The Regulatory Plan focuses on three broad areas:

  • conduct - the development of a holistic, cross-sector, robust and customer-based regulatory framework, which will be given effect by the Conduct of Financial Institutions Bill (COFI Bill). The aim of this approach is to ensure a smooth and effective transition to the COFI Bill without delay. Various principles were considered in designing this framework, which include harmonizing requirements across the financial sector; less reliance on rule-based requirements; and increased use of interpretation instruments such as Guidance Notices. This process will be used to advance existing draft legislation. 
  • financial markets – an increased focus on regulatory framework projects for high priority financial markets. A critical priority for the FSCA is to implement the Joint Roadmap for Development of a Regulatory Framework for Central Clearing in South Africa (published in February 2022). The FSCA has indicated that it intends to finalise various documents to finetune its focus, which will include a holistic framework to regulate the provision of benchmarks; the reporting and disclosure framework relating to short term sales; the Conduct Standard for Exchanges to adequately address the consequences of market fragmentation resulting from competition between exchanges; and a Joint Standard focusing on recovery plans for market infrastructures.
  • broad scope of cross-cutting sector developments and themes – the FSCA will be focusing on various documents, which include:
    • Joint Standard on culture and governance; 
    • Joint Standard on information technology governance and risk management. The FSCA and Prudential Authority (PA) are in the final stages of refining the Joint Standard following public consultation. It is expected that the Joint Standard will be submitted to National Treasury for submission to Parliament by the end of 2022/beginning of 2023;
    • Joint Standard on cyber security and cyber resilience requirements. The second version of this Joint Standard is expected to be issued for public consultation in due course;
    • Conduct Standard relating to industry practices and treatment of lost accounts and unclaimed assets. In the retirement sector alone, unclaimed assets amounted to ZAR 47.3 billion in 2021. The FSCA intends to develop policy proposals relating to the treatment of lost accounts and unclaimed assets, ultimately culminating in legislative interventions through a Conduct Standard. It is intended that the policy framework for this legislation will be developed in 2022 and 2023, with formal draft legislative proposals being published in the first quarter of 2024 and finalised in mid-2025.
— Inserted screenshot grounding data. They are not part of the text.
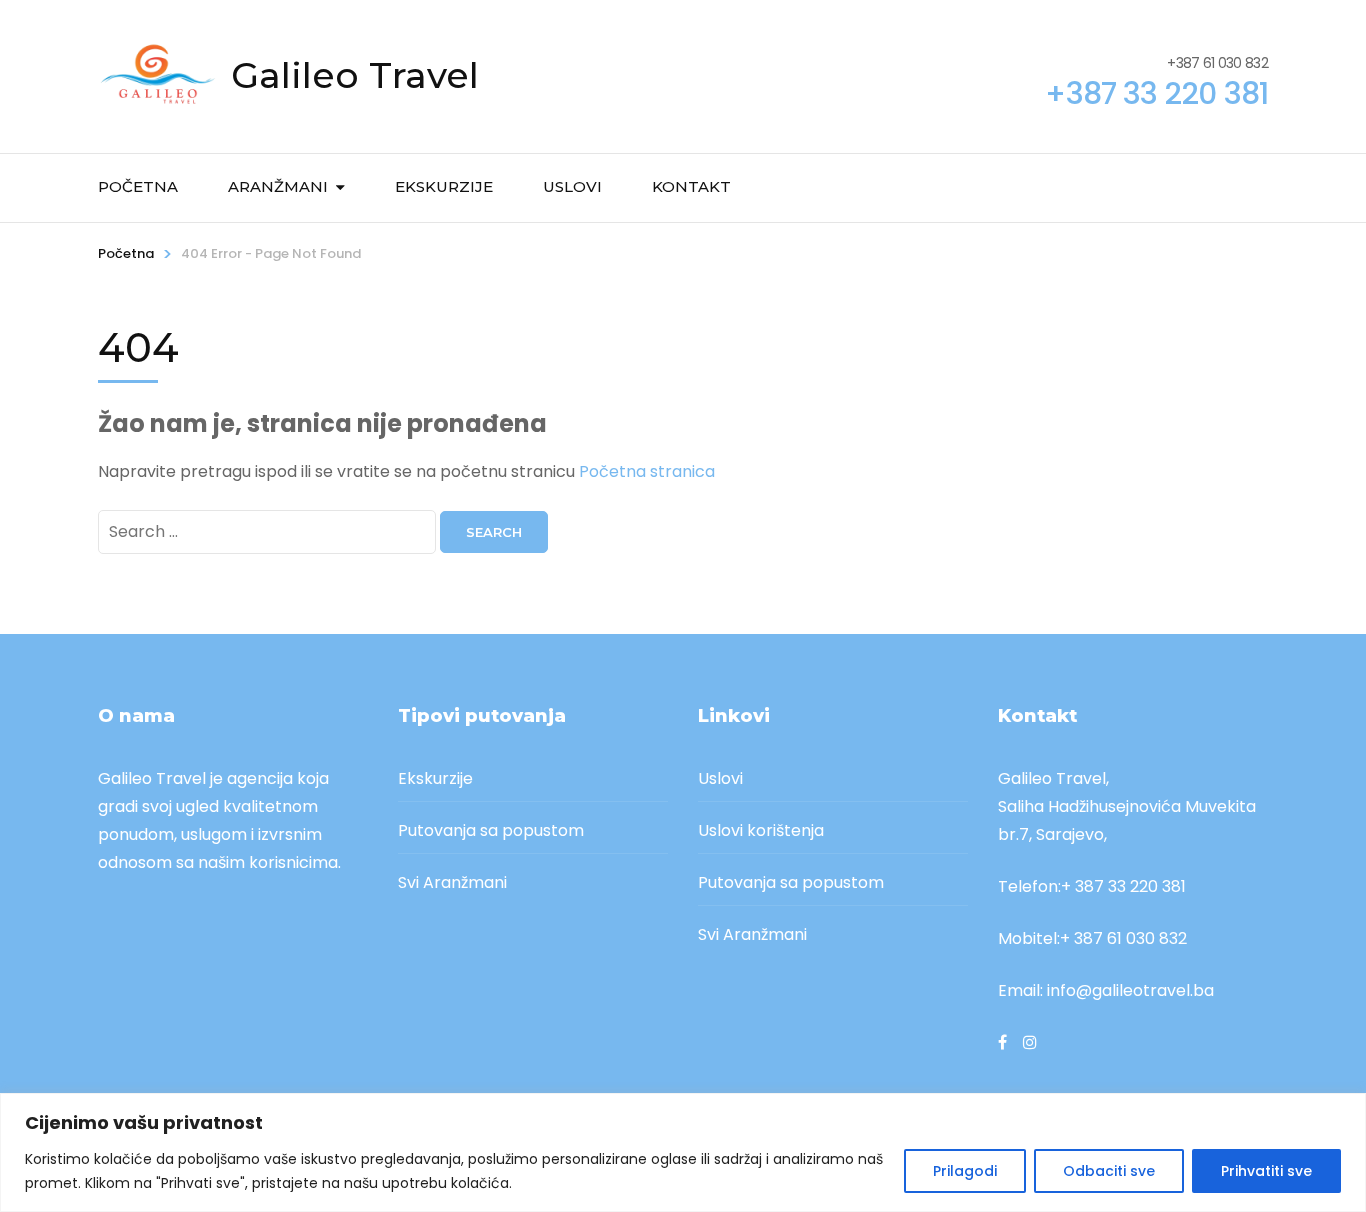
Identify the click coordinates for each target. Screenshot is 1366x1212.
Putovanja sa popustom (491, 830)
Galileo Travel (355, 75)
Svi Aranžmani (452, 882)
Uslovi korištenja (761, 830)
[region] (683, 1152)
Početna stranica (647, 471)
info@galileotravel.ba (1130, 990)
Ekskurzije (444, 186)
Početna (138, 186)
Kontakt (691, 186)
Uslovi (572, 186)
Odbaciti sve (1109, 1171)
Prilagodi (965, 1171)
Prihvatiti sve (1266, 1171)
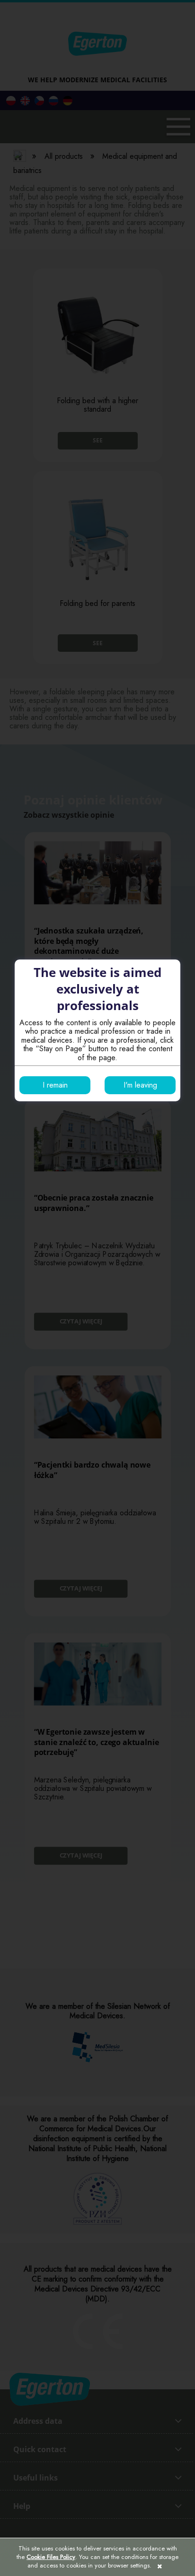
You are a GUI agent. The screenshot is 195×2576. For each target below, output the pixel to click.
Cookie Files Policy (51, 2556)
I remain (55, 1085)
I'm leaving (140, 1085)
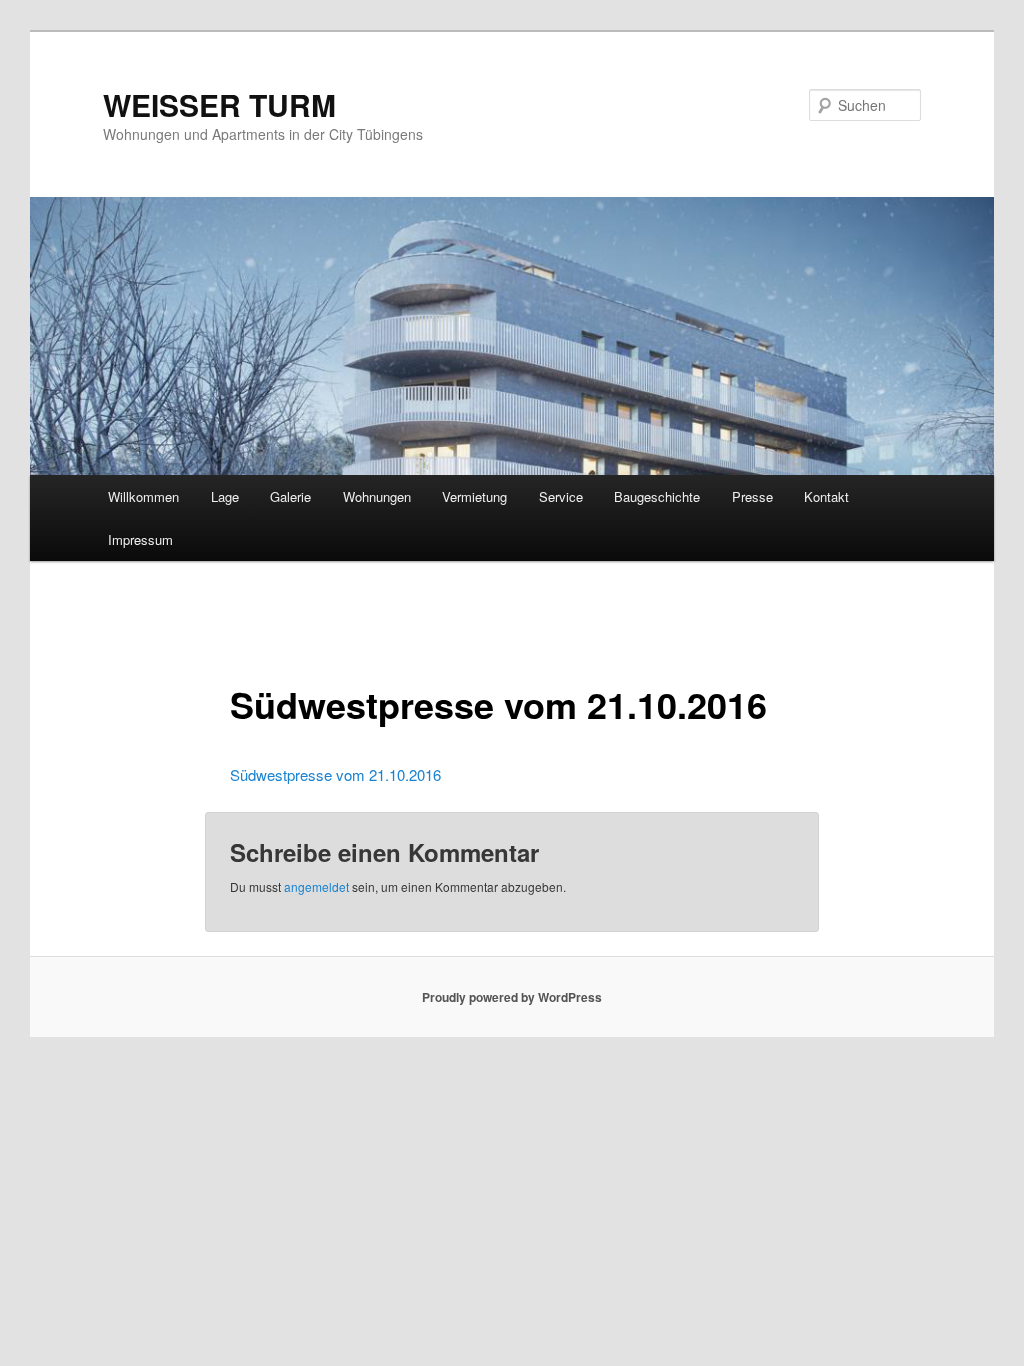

While the plan is being drafted over a three-year period, the intention is to review it at least annually to ensure that it is kept up to date in the ever-changing environment.


The FSCA has acknowledged that stakeholder engagement and consultation is critical and has called on the industry to participate in the process of regulatory change through constructive stakeholder engagement.

The pensions team at Webber Wentzel will be engaging with industry organisations throughout the engagement period.